→ **What needs to be done**
Copy exactly the lines from the one containing "How do I perform: Open" through the last line of the records, both included, and nothing more.

### Task inputs ###

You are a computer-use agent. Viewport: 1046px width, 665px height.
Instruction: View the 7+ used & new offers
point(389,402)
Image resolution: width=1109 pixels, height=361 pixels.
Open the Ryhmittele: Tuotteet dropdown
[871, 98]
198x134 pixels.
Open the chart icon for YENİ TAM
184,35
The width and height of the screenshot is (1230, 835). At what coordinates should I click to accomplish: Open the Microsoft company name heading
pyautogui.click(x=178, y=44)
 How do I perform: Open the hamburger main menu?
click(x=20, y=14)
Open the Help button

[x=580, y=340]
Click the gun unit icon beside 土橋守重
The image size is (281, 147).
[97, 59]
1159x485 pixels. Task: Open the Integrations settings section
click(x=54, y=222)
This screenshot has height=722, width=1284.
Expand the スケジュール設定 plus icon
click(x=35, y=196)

###

→ **Answer box**
 How do I perform: Open the hamburger main menu?
click(x=20, y=14)
Open the Help button

[x=580, y=340]
Click the gun unit icon beside 土橋守重
The image size is (281, 147).
[97, 59]
1159x485 pixels. Task: Open the Integrations settings section
click(x=54, y=222)
This screenshot has height=722, width=1284.
Expand the スケジュール設定 plus icon
click(x=35, y=196)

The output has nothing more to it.